Figure 1—figure supplement 1
Analysis of sleep rebound.
(A) The mean length of sleep bouts in the window ZT0-3 is reduced after MF interaction but not after MM interaction (Mock: 9.11 ± 0.24; MM: 9.07 ± 0.19; MF: 8.48 ± 0.29; mean minutes ± SE). (B) The number of sleep episodes is increased after MM, but not after MF interaction (Mock: 4.03 ± 0.27; MM: 7.55 ± 0.37; MF: 4.75 ± 0.35; mean ±SE).
Figure 1—figure supplement 2
Human assisted behavioural scoring of single fly sleep in Mock, solitary condition (A), during MF interaction (B), or MM interaction (C) to validate automatic scoring.
Fly position was scored once every 240 s and bins with movement smaller than half a fly body size (30 pixels) were scored as asleep. Each row shows data for a single male fly.
Figure 1—figure supplement 3
DAM data of the main archetypical phenotype of this work, published for sake of reproducibility.
Activity and sleep were calculated using the infrared beam split criteria (virtual beam split). This figure shows what users should expect when running the same paradigm in Trikinetics monitors (Trikinetics inc.).

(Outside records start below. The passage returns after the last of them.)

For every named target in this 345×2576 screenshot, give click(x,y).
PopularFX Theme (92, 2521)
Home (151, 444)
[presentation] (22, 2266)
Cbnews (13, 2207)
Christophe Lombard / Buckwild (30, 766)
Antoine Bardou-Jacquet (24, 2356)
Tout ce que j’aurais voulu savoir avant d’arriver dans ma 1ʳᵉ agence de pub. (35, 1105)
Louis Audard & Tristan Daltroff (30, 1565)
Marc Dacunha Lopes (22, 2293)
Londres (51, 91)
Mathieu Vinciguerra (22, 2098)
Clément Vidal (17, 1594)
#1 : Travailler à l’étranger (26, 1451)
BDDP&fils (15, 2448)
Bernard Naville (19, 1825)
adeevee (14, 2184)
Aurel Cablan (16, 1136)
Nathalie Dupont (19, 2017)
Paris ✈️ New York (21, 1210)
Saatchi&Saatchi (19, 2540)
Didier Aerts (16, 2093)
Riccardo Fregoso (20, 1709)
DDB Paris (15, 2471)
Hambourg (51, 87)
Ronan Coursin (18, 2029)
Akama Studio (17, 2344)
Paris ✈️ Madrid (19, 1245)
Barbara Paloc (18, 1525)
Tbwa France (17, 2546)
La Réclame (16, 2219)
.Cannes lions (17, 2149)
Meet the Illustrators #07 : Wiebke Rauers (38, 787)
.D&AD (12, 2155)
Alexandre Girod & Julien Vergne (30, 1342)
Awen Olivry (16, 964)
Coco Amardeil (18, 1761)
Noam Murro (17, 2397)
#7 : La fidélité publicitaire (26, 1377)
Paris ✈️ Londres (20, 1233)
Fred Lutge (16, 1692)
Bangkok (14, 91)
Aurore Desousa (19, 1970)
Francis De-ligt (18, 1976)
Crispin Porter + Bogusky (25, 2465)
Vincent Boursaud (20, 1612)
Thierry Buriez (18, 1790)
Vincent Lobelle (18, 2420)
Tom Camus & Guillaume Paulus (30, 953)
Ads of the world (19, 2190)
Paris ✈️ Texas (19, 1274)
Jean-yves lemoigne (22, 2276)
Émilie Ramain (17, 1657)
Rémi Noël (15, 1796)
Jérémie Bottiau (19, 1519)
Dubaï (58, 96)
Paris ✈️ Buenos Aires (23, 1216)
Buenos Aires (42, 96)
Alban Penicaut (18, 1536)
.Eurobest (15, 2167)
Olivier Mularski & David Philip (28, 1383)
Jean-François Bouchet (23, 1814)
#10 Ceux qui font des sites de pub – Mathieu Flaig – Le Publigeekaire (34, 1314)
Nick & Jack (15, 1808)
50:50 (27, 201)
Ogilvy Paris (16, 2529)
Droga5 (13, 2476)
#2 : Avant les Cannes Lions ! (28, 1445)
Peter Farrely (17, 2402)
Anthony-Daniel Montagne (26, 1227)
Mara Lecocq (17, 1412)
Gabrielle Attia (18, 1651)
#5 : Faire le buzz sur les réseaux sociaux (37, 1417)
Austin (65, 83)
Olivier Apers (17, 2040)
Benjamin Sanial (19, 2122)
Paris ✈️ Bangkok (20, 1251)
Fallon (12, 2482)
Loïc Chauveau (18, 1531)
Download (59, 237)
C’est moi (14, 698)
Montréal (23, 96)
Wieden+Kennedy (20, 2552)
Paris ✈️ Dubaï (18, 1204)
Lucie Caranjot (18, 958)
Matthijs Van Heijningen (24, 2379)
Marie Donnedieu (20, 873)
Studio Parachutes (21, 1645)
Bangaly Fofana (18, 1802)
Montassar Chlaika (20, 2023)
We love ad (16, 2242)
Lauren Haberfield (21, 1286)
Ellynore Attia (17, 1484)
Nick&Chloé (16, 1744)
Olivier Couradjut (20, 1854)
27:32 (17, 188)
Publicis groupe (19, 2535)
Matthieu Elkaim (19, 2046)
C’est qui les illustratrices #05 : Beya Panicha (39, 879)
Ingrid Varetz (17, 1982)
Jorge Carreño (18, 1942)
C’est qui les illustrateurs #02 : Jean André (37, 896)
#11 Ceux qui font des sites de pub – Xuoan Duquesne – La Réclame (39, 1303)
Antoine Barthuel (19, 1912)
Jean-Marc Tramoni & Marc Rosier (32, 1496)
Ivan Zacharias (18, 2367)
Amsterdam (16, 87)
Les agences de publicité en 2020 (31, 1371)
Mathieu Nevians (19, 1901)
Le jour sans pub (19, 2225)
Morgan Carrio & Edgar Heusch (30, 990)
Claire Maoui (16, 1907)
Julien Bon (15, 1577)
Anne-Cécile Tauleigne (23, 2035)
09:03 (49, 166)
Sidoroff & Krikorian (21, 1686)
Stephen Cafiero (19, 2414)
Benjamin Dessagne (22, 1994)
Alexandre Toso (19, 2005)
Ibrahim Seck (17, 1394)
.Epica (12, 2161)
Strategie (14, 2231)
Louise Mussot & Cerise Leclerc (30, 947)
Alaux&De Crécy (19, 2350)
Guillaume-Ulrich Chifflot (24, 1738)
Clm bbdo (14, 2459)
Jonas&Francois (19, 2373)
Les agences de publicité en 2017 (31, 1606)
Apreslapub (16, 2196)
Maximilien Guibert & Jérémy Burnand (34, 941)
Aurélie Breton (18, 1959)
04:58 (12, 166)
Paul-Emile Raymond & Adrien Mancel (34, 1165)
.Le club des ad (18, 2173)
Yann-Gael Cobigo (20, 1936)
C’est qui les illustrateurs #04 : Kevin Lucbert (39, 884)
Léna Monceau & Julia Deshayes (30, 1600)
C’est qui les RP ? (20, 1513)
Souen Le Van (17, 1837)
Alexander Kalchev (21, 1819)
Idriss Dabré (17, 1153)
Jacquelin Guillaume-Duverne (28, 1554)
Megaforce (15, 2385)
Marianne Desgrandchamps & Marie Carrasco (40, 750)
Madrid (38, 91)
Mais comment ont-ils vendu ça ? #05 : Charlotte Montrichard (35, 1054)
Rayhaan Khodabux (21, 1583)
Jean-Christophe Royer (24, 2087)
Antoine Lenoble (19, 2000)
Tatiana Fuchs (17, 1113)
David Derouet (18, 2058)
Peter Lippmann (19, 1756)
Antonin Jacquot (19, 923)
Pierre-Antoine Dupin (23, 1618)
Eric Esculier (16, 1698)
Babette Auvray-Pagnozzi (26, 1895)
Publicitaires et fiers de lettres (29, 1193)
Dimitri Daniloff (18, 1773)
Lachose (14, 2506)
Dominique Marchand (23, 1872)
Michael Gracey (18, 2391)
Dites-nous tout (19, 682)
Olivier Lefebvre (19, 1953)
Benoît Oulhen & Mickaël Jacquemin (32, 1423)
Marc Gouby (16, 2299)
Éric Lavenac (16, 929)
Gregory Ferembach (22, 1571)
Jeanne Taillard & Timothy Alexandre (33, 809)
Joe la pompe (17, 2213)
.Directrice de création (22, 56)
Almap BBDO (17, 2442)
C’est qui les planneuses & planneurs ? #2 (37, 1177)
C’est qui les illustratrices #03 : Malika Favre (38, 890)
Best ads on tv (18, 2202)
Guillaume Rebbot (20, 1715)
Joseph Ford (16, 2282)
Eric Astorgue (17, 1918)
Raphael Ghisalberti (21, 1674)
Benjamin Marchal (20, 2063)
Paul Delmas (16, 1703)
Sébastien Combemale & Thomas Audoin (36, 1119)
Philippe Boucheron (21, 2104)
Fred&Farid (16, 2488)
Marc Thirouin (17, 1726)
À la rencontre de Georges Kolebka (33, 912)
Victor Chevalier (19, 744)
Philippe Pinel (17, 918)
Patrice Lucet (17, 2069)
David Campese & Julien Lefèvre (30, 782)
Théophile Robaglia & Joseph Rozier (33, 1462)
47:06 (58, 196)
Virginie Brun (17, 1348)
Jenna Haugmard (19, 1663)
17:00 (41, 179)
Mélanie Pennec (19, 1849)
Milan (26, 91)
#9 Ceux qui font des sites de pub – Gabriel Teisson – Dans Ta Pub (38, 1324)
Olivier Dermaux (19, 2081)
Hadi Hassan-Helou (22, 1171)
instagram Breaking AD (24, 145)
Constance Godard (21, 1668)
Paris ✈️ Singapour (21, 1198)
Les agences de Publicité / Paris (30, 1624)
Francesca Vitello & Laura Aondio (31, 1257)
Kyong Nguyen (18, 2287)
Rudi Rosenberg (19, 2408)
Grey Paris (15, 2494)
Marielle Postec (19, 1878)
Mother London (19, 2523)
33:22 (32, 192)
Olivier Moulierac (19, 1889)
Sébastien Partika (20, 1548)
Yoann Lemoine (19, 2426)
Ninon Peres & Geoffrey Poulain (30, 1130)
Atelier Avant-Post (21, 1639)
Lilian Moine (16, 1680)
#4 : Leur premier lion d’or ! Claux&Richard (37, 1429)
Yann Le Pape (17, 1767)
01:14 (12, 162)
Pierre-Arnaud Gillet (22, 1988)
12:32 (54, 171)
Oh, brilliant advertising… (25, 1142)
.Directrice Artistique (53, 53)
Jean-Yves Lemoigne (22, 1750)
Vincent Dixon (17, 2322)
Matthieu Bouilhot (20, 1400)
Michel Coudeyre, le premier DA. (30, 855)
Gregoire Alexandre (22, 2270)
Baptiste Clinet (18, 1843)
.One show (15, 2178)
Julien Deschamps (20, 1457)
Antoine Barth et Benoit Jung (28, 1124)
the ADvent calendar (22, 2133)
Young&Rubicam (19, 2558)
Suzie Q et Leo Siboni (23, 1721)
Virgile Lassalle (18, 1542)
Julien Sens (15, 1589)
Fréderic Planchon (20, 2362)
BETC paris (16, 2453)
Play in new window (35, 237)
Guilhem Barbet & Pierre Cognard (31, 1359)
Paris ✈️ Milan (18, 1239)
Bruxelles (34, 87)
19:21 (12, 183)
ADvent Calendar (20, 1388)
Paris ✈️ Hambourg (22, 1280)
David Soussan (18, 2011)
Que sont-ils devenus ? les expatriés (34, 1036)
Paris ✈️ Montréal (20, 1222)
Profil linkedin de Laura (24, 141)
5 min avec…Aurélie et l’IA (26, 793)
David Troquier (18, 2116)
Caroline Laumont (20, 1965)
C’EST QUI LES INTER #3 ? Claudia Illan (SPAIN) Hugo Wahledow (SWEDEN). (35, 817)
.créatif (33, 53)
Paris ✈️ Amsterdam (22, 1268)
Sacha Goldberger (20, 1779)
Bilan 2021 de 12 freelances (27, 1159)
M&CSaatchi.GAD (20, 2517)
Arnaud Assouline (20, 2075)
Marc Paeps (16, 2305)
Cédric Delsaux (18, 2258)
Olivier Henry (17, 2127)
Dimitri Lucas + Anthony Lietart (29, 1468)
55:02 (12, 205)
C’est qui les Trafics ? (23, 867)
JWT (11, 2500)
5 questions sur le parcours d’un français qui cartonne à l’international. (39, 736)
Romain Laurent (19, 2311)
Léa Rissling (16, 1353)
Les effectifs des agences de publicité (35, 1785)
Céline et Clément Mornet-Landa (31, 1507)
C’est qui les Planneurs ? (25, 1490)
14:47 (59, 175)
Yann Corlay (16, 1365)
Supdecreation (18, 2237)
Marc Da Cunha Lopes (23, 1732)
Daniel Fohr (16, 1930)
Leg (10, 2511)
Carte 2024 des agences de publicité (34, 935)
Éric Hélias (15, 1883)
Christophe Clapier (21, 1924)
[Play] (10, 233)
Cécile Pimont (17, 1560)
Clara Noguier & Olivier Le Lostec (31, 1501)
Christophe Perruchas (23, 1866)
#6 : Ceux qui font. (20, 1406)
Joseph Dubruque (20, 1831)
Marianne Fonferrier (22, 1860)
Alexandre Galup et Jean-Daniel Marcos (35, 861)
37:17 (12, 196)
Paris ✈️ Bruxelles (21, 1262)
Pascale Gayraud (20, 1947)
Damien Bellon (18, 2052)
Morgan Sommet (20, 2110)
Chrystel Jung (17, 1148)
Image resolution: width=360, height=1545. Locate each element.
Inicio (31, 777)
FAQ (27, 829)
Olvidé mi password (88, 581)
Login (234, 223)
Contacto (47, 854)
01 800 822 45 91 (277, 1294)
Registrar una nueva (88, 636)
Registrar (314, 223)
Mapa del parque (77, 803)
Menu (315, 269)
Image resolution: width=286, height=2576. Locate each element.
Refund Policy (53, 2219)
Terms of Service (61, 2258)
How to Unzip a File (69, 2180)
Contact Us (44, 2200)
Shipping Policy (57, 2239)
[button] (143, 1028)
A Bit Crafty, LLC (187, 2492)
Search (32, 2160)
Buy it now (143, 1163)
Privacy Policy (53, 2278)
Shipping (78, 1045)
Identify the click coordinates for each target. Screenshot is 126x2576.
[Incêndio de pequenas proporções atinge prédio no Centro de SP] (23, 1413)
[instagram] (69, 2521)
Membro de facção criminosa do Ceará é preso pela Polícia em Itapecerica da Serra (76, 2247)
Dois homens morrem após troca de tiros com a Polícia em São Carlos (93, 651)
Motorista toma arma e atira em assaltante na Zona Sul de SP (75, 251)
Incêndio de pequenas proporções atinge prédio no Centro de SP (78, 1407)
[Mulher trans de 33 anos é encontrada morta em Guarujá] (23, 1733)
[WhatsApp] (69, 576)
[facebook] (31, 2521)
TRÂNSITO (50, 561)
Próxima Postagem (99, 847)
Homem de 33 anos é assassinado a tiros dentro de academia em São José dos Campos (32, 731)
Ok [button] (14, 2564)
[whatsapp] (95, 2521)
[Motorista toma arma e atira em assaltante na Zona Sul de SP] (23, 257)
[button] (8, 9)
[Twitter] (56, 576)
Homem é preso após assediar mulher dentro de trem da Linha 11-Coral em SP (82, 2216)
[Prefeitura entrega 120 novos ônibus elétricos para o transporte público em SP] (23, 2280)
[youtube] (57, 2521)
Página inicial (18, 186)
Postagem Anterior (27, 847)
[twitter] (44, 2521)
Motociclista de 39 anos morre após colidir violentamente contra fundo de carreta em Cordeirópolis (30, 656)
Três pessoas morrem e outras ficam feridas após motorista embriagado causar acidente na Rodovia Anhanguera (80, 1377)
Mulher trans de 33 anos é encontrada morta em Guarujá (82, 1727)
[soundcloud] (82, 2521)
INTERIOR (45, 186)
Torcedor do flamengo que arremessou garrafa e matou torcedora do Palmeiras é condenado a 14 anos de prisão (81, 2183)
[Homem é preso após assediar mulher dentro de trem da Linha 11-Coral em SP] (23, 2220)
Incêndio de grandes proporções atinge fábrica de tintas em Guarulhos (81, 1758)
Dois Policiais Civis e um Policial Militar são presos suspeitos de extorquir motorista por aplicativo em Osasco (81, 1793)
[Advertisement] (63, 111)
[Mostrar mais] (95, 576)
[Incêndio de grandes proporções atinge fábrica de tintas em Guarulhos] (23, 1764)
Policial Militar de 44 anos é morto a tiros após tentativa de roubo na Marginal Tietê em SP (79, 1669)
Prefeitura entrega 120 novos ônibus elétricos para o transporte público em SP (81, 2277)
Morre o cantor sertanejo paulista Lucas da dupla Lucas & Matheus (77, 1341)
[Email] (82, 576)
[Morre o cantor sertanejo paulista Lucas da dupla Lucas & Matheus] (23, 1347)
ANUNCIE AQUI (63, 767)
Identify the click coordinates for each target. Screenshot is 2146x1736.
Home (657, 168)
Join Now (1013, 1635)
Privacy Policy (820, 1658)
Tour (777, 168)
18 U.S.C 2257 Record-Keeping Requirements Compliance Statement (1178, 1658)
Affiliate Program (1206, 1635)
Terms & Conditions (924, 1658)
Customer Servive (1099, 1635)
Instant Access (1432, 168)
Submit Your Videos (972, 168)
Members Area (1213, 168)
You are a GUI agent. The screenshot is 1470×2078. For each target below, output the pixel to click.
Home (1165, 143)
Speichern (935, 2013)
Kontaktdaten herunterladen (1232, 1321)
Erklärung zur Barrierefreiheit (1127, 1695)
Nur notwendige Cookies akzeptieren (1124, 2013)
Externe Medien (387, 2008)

Figure 2 with 2 supplements
Detection of non-volatile female pheromones is sufficient to suppress sleep rebound after sleep deprivation.
All graphs show quantification of sleep rebound during ZT0-3 on rebound day. Total number of animals is shown under the box plots. Rebound sleep in the memory defective dunce1 (A) and in rutabaga1 (B) mutants after Mock, MM, or MF. Legend on the left of (A) applies to the entire figure. (C) CantonS male flies after 24 hr of interaction with other males, D. melanogaster females, D. simulans females or in mock control. (D) Rebound sleep in anosmic orco1 mutants after Mock interaction, MM, or MF. (E) CantonS male flies after mock interaction or interaction with white eyed males followed, at rebound, by vehicle control or by female pheromones.
Figure 2—figure supplement 1
Three day sleep ethograms of the experiments described in Figure 2.
The graphs include one day of baseline, one day of interaction and one day of recovery. In all panels, the grey area indicates the correspondent window of data shown in Figure 2. Effects of MM and MF interaction in the memory mutants of the dunce (A) and rutabaga (B) genes. (C) Effects of interaction between CantonS males and wild type females (peach), wild type males (cyan) or wild type D. simulans females (mauve). (D) Same experimental paradigm, in anosmic orco1 mutant males. (E) CantonS male flies after mock interaction or interaction with white eyed males followed, at rebound, by vehicle control (dark blue) or by female pheromones (light blue).
Figure 2—figure supplement 2
Inter-specific male-female interaction.
(A) Representative behavioural classification of the interaction day for coupling of a male D. melanogaster with a female D. Simulans (N = 11). Each row shows the behavioural profile of a male during 24 hr of social interaction. (B) Human assisted behavioural scoring of single male fly sleep of the same data set shown in A.
Figure 3
The pheromone receptor Ppk23 is necessary for sleep suppression after sleep deprivation.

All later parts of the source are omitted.